**Activity:** Write out word for word each line from the one containing "Click the processor chip icon" through the close of the listing, including both ends. Pictures do not belong in the copy.

== Dataset excerpts

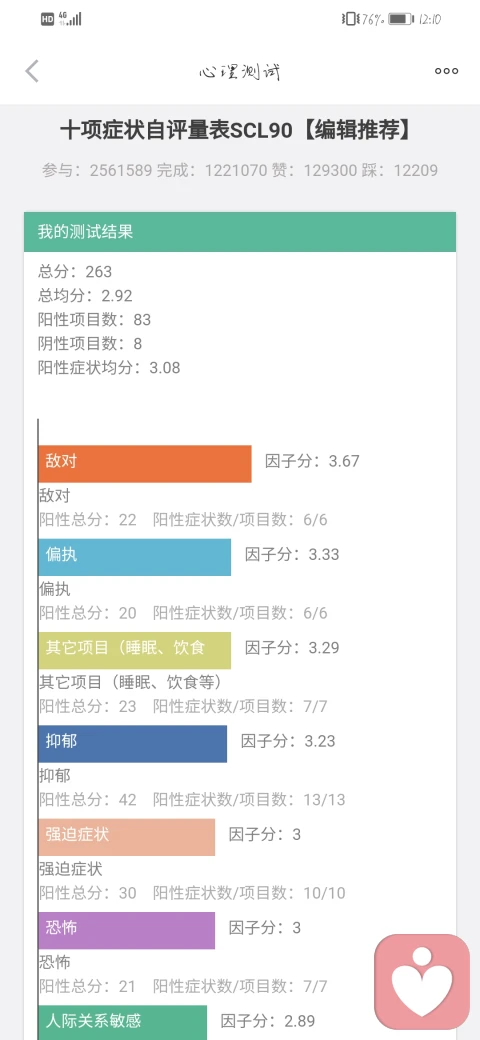The height and width of the screenshot is (1040, 480).
Task: Tap the pink heart floating icon
Action: coord(422,982)
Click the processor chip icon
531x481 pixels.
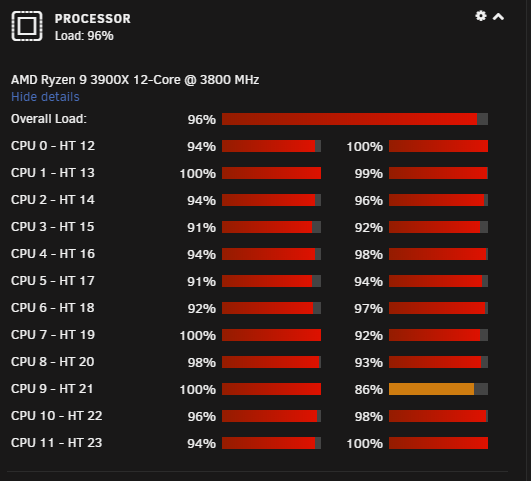coord(27,26)

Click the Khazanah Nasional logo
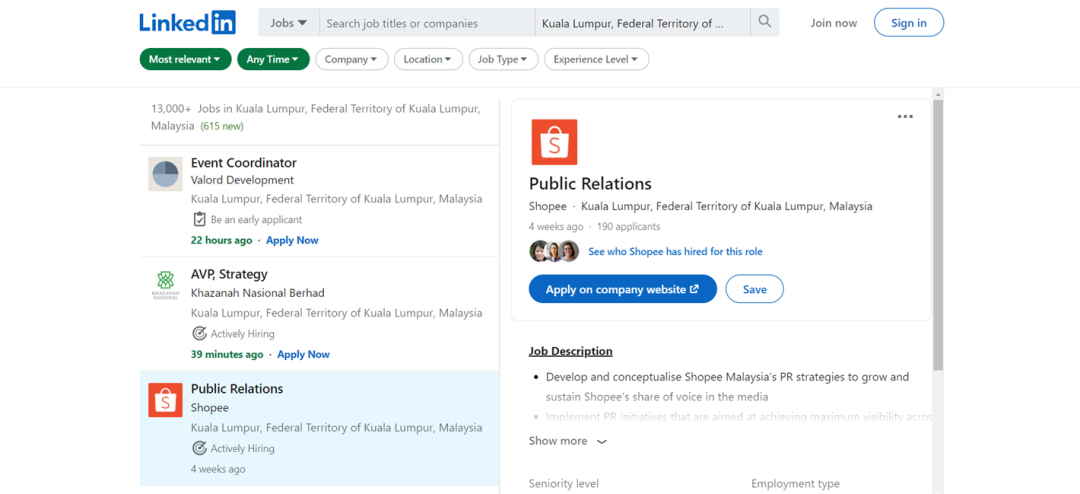click(x=165, y=285)
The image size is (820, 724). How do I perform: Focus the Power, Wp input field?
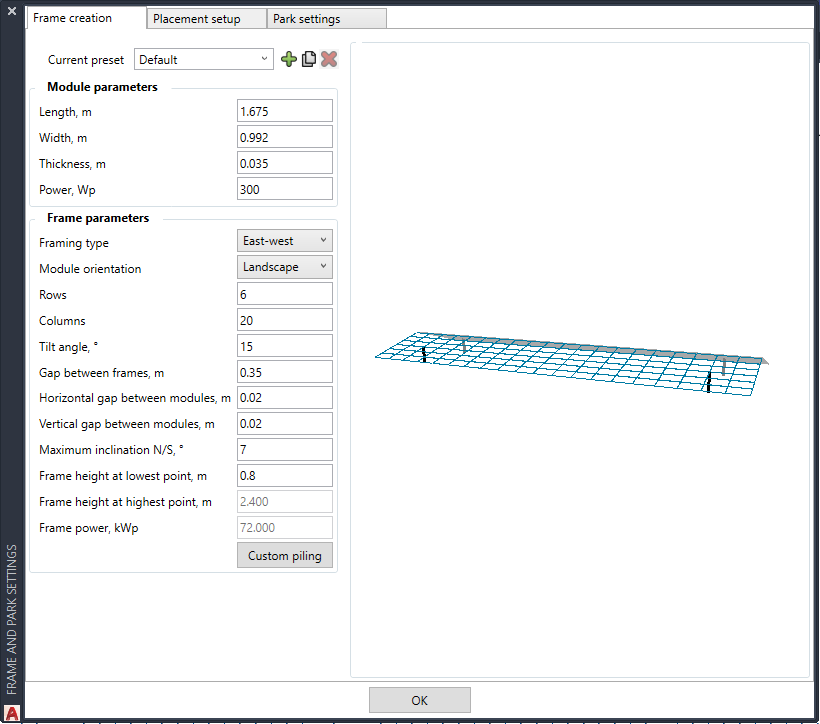[x=284, y=189]
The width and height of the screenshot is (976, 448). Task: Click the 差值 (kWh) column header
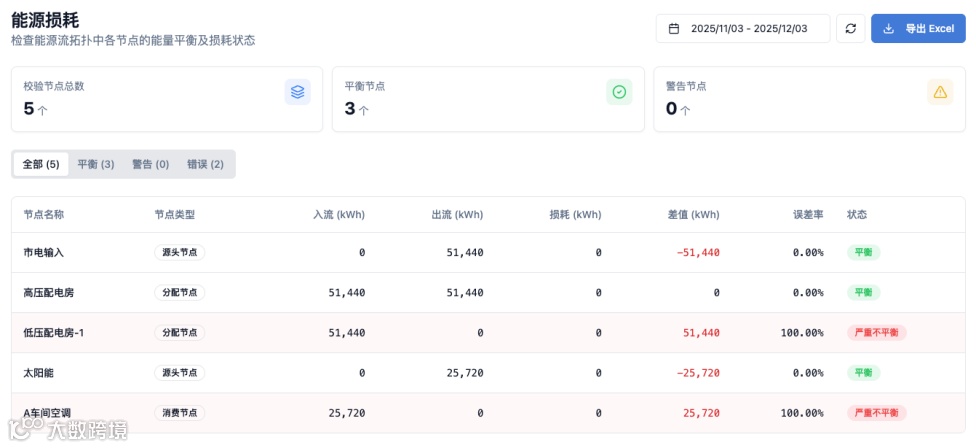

====

**Exercise result:**
Click the processor chip icon
531x481 pixels.
coord(27,26)

Click the Khazanah Nasional logo
click(x=165, y=285)
The image size is (820, 724). How do I perform: Focus the Power, Wp input field?
[x=284, y=189]
The width and height of the screenshot is (976, 448). Task: Click the 差值 (kWh) column header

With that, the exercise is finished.